The data Start Marker

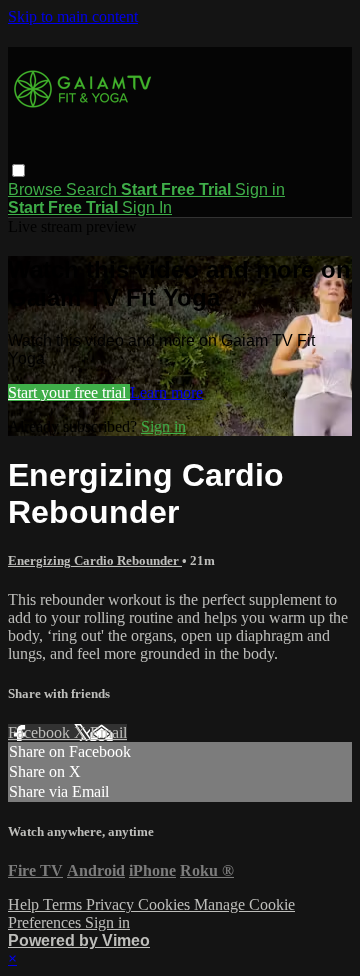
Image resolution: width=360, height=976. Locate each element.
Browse (37, 189)
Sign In (147, 207)
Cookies (166, 904)
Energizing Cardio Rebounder (95, 560)
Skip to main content (73, 16)
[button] (18, 170)
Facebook (41, 732)
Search (93, 189)
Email (108, 732)
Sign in (260, 189)
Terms (64, 904)
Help (25, 904)
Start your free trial (69, 392)
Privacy (112, 904)
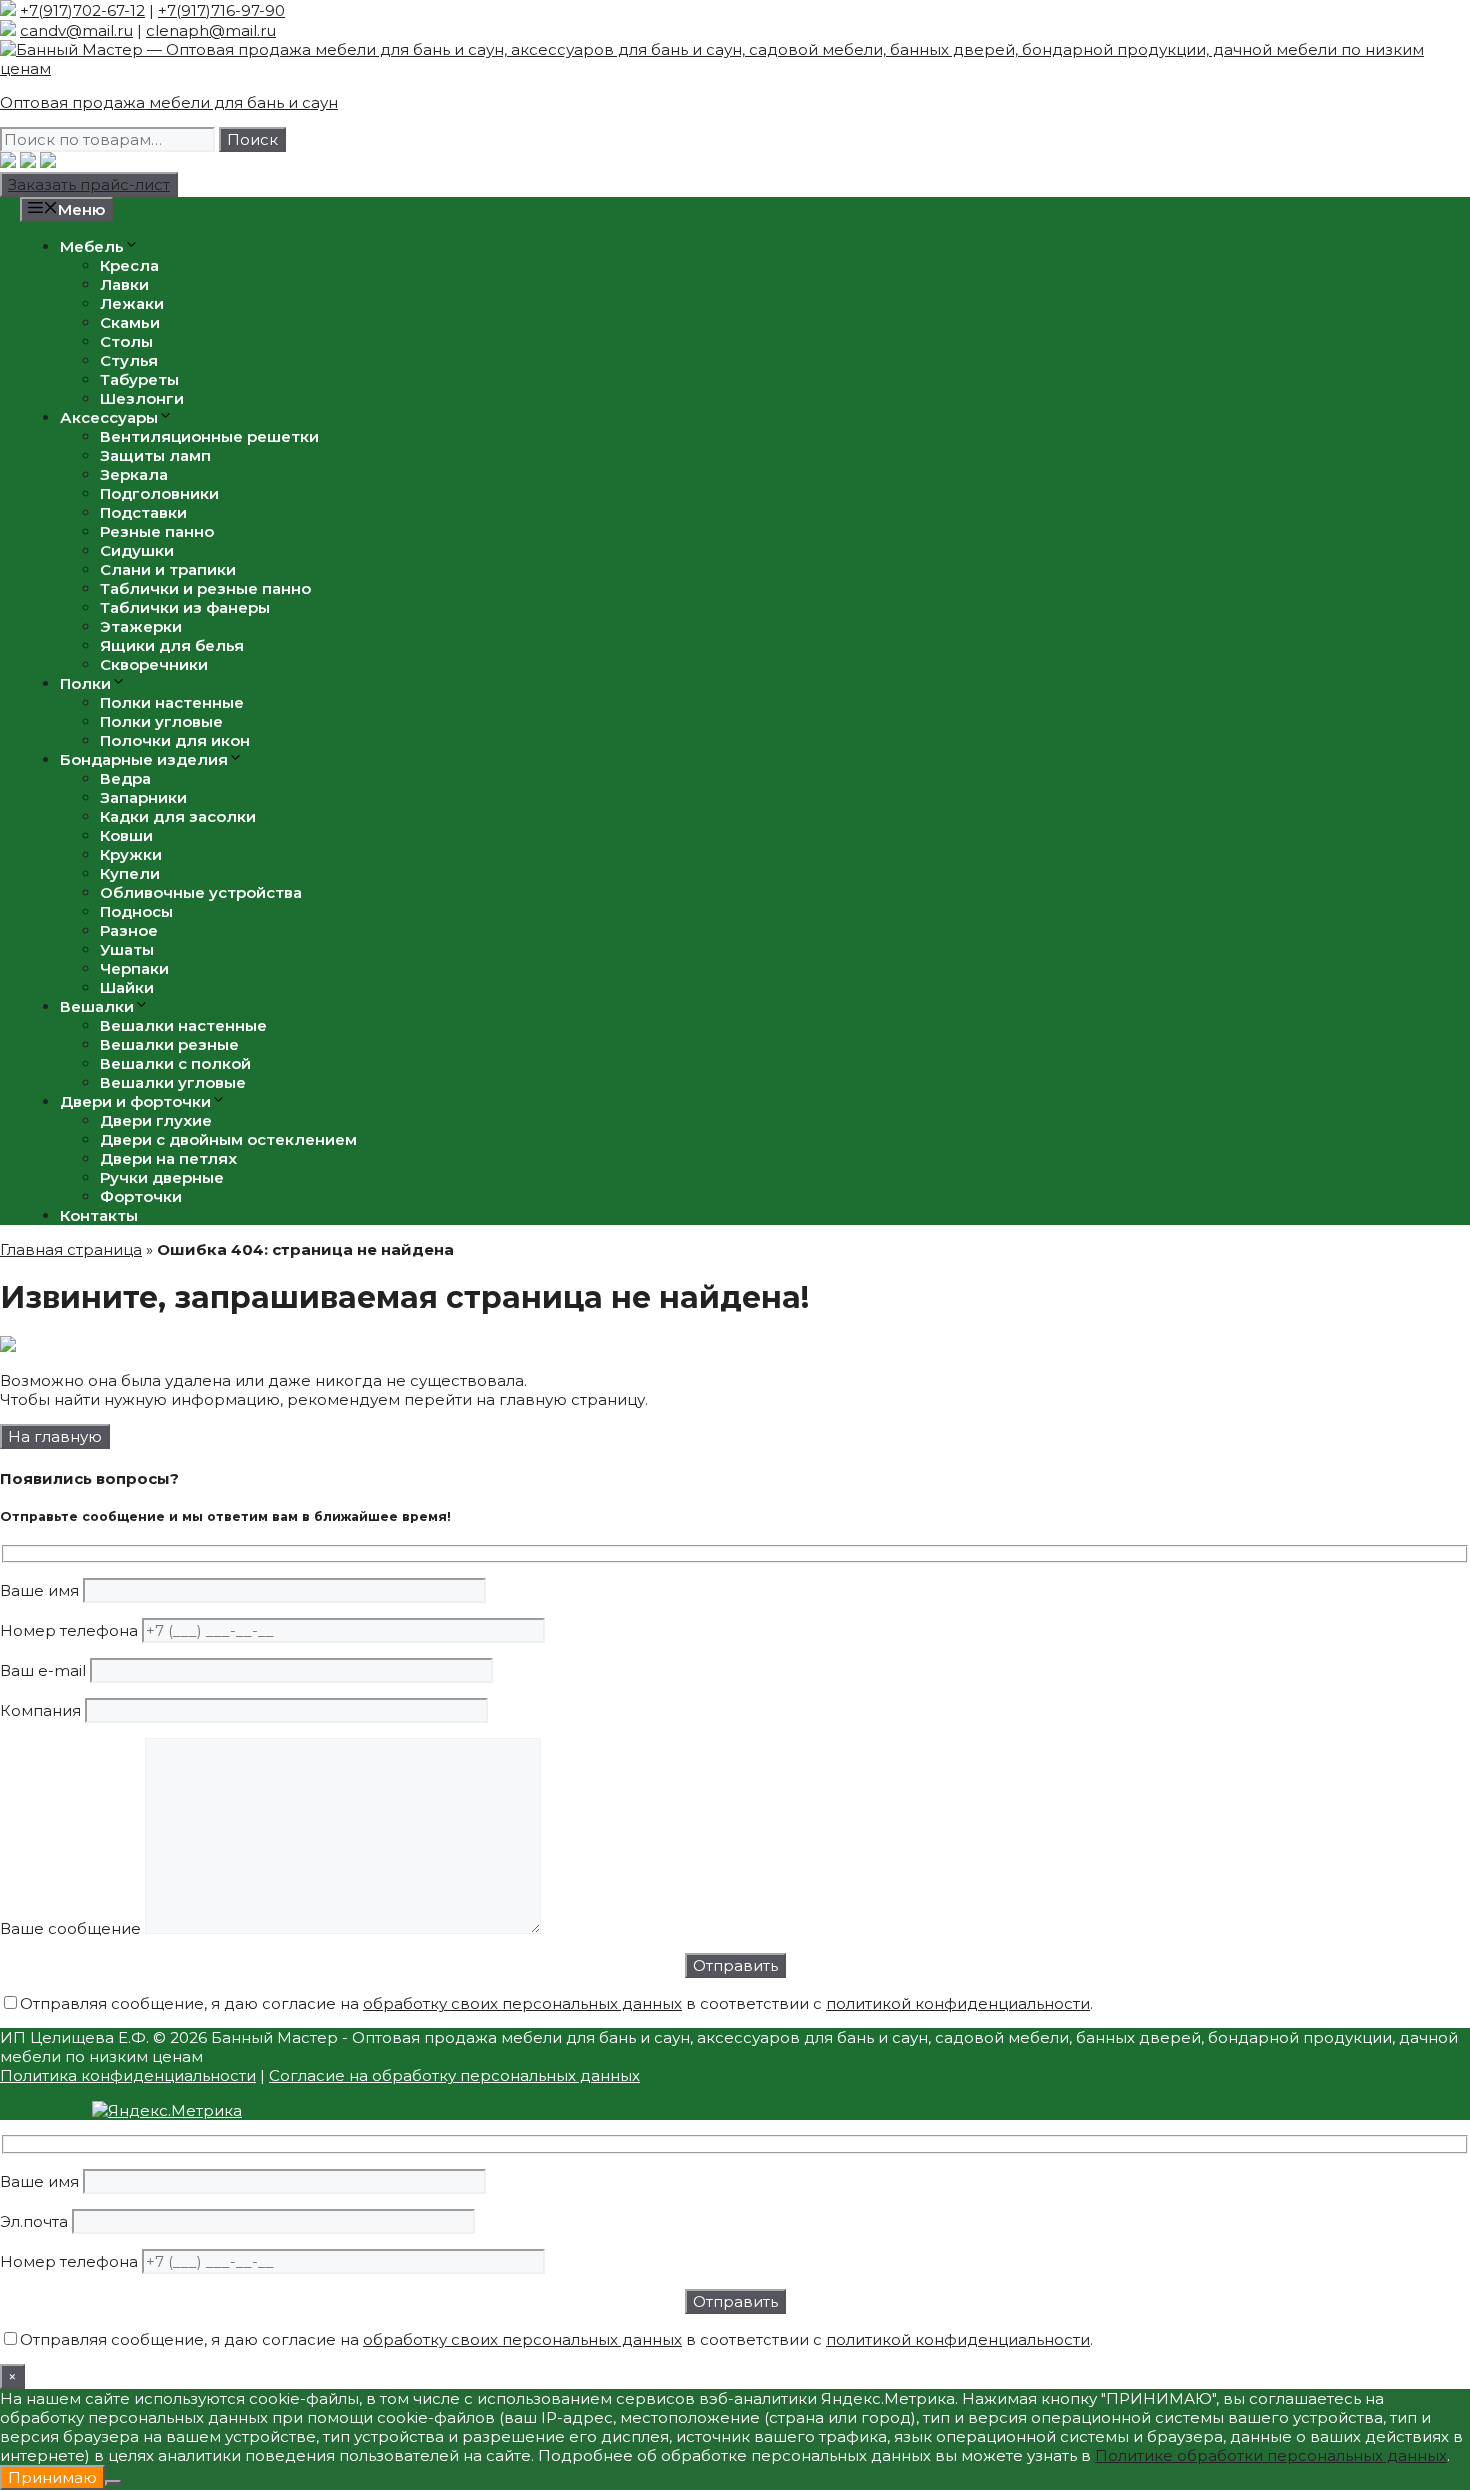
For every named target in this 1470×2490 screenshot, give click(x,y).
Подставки (143, 512)
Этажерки (141, 626)
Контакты (99, 1215)
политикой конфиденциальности (958, 2003)
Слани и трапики (168, 569)
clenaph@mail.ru (211, 30)
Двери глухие (156, 1120)
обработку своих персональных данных (522, 2003)
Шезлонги (142, 398)
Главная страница (71, 1249)
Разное (129, 930)
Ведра (125, 778)
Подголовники (159, 493)
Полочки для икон (175, 740)
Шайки (127, 987)
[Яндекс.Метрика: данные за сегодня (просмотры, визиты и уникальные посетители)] (167, 2110)
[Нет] (113, 2483)
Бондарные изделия (144, 759)
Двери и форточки (135, 1101)
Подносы (136, 911)
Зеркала (134, 474)
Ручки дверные (162, 1177)
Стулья (129, 360)
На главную (55, 1436)
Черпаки (134, 968)
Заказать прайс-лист (89, 184)
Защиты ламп (155, 455)
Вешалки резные (169, 1044)
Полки (85, 683)
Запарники (143, 797)
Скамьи (130, 322)
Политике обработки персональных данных (1271, 2455)
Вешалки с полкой (175, 1063)
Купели (130, 873)
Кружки (131, 854)
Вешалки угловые (173, 1082)
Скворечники (154, 664)
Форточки (141, 1196)
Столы (126, 341)
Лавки (124, 284)
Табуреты (139, 379)
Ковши (126, 835)
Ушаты (127, 949)
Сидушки (137, 550)
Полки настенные (172, 702)
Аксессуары (109, 417)
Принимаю (52, 2477)
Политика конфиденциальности (128, 2075)
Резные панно (157, 531)
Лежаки (132, 303)
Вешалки (97, 1006)
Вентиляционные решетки (209, 436)
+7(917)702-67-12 (82, 10)
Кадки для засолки (178, 816)
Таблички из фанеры (185, 607)
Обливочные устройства (201, 892)
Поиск (252, 139)
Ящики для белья (172, 645)
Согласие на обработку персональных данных (454, 2075)
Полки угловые (161, 721)
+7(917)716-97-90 (221, 10)
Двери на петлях (168, 1158)
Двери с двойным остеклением (228, 1139)
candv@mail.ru (76, 30)
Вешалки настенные (183, 1025)
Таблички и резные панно (205, 588)
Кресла (129, 265)
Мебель (92, 246)
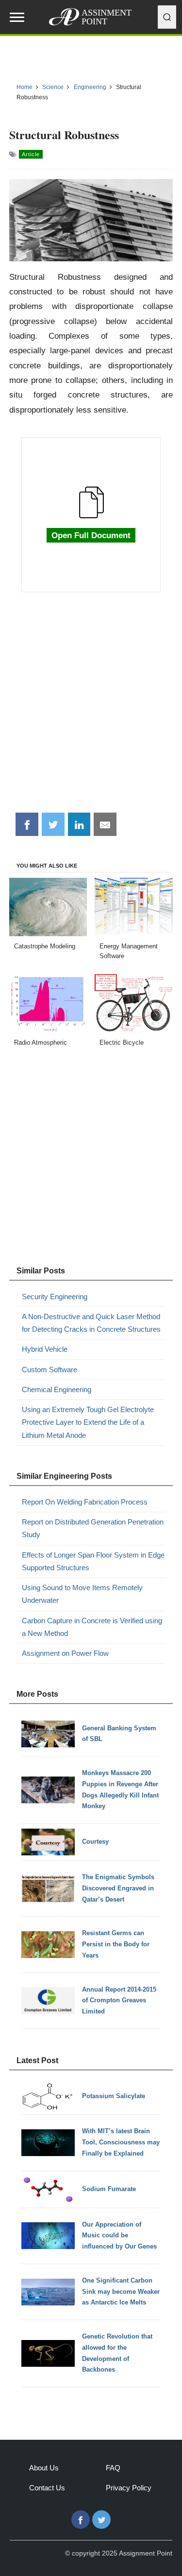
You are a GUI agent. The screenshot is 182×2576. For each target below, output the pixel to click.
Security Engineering (54, 1296)
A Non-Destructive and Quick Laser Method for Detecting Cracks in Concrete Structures (91, 1322)
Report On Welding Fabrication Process (85, 1502)
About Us (44, 2468)
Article (31, 154)
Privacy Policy (128, 2488)
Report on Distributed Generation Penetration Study (93, 1528)
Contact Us (47, 2488)
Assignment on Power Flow (65, 1653)
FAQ (113, 2468)
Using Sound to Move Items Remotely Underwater (82, 1593)
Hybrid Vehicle (44, 1349)
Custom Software (49, 1369)
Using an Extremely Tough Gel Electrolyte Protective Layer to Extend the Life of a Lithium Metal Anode (88, 1422)
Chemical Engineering (56, 1389)
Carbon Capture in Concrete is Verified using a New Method (92, 1626)
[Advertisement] (91, 708)
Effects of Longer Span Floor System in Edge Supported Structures (93, 1561)
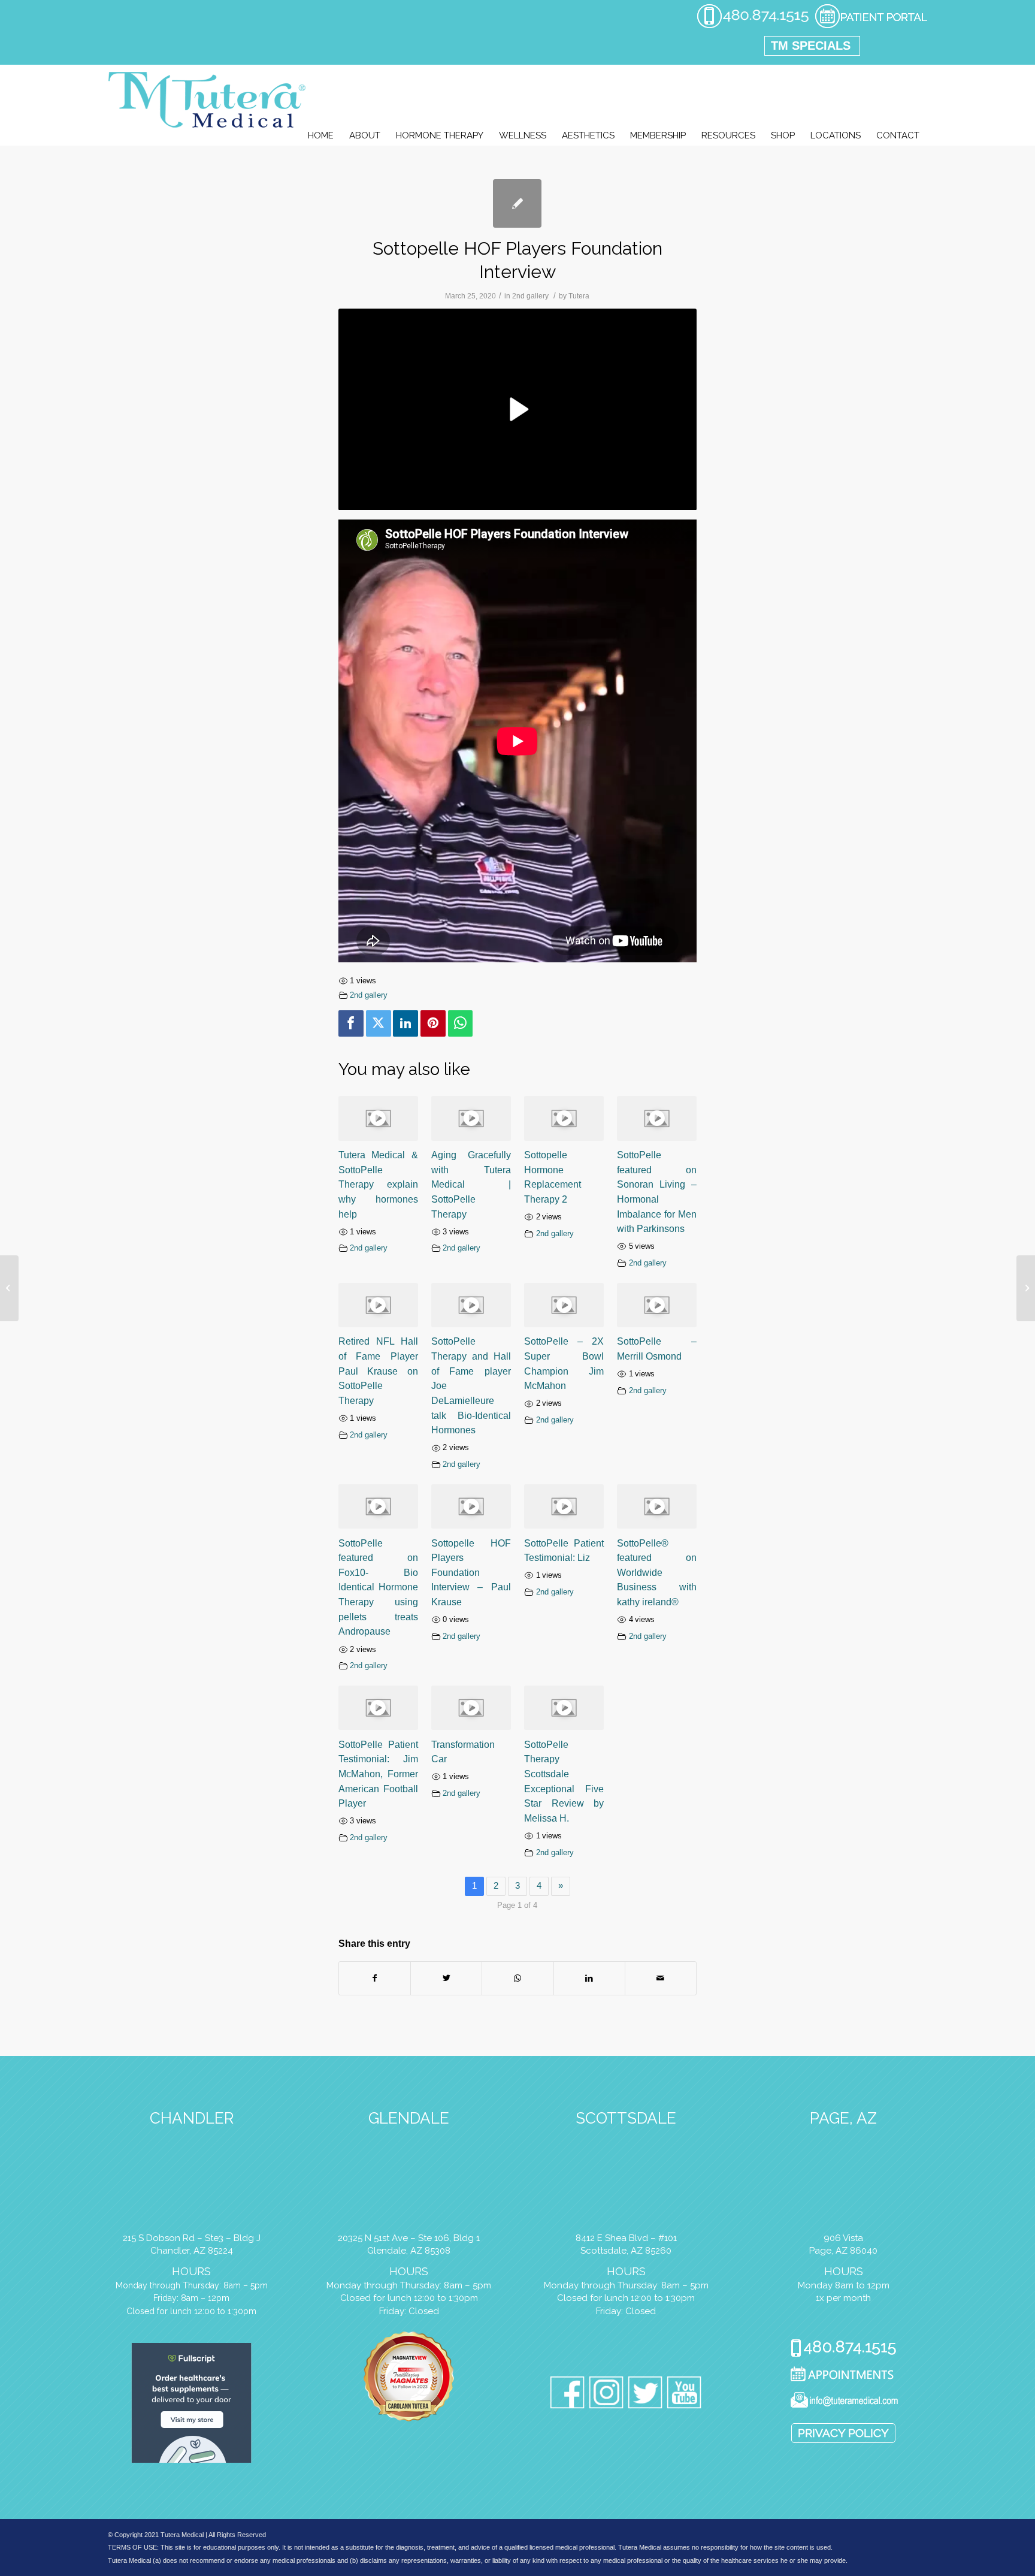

The data End Marker

[The problem]
Only the pictures are to be left out, and all of the data must otherwise be transcribed exactly.

[Exercise response]
Image resolution: width=360, height=976. Locate each element.
Browse (37, 189)
Sign In (147, 207)
Cookies (166, 904)
Energizing Cardio Rebounder (95, 560)
Skip to main content (73, 16)
[button] (18, 170)
Facebook (41, 732)
Search (93, 189)
Email (108, 732)
Sign in (260, 189)
Terms (64, 904)
Help (25, 904)
Start your free trial (69, 392)
Privacy (112, 904)
For every named target in this 1470×2490 screenshot, give click(x,y).
Подставки (143, 512)
Этажерки (141, 626)
Контакты (99, 1215)
политикой конфиденциальности (958, 2003)
Слани и трапики (168, 569)
clenaph@mail.ru (211, 30)
Двери глухие (156, 1120)
обработку своих персональных данных (522, 2003)
Шезлонги (142, 398)
Главная страница (71, 1249)
Разное (129, 930)
Ведра (125, 778)
Подголовники (159, 493)
Полочки для икон (175, 740)
Шайки (127, 987)
[Яндекс.Метрика: данные за сегодня (просмотры, визиты и уникальные посетители)] (167, 2110)
[Нет] (113, 2483)
Бондарные изделия (144, 759)
Двери и форточки (135, 1101)
Подносы (136, 911)
Зеркала (134, 474)
Ручки дверные (162, 1177)
Стулья (129, 360)
На главную (55, 1436)
Черпаки (134, 968)
Заказать прайс-лист (89, 184)
Защиты ламп (155, 455)
Вешалки резные (169, 1044)
Полки (85, 683)
Запарники (143, 797)
Скамьи (130, 322)
Политике обработки персональных данных (1271, 2455)
Вешалки с полкой (175, 1063)
Купели (130, 873)
Кружки (131, 854)
Вешалки угловые (173, 1082)
Скворечники (154, 664)
Форточки (141, 1196)
Столы (126, 341)
Лавки (124, 284)
Табуреты (139, 379)
Ковши (126, 835)
Ушаты (127, 949)
Сидушки (137, 550)
Полки настенные (172, 702)
Аксессуары (109, 417)
Принимаю (52, 2477)
Политика конфиденциальности (128, 2075)
Резные панно (157, 531)
Лежаки (132, 303)
Вешалки (97, 1006)
Вентиляционные решетки (209, 436)
+7(917)702-67-12 (82, 10)
Кадки для засолки (178, 816)
Таблички из фанеры (185, 607)
Обливочные устройства (201, 892)
Поиск (252, 139)
Ящики для белья (172, 645)
Согласие на обработку персональных данных (454, 2075)
Полки угловые (161, 721)
+7(917)716-97-90 (221, 10)
Двери на петлях (168, 1158)
Двери с двойным остеклением (228, 1139)
candv@mail.ru (76, 30)
Вешалки настенные (183, 1025)
Таблички и резные панно (205, 588)
Кресла (129, 265)
Мебель (92, 246)
You are a GUI agent. The screenshot is 182×2576. For each target below, output the pixel to click.
Security Engineering (54, 1296)
A Non-Destructive and Quick Laser Method for Detecting Cracks in Concrete Structures (91, 1322)
Report On Welding Fabrication Process (85, 1502)
About Us (44, 2468)
Article (31, 154)
Privacy Policy (128, 2488)
Report on Distributed Generation Penetration Study (93, 1528)
Contact Us (47, 2488)
Assignment on Power Flow (65, 1653)
FAQ (113, 2468)
Using Sound to Move Items Remotely Underwater (82, 1593)
Hybrid Vehicle (44, 1349)
Custom Software (49, 1369)
Using an Extremely Tough Gel Electrolyte Protective Layer to Extend the Life of a Lithium Metal Anode (88, 1422)
Chemical Engineering (56, 1389)
Carbon Capture in Concrete is Verified using a New Method (92, 1626)
[Advertisement] (91, 708)
Effects of Longer Span Floor System in Edge Supported Structures (93, 1561)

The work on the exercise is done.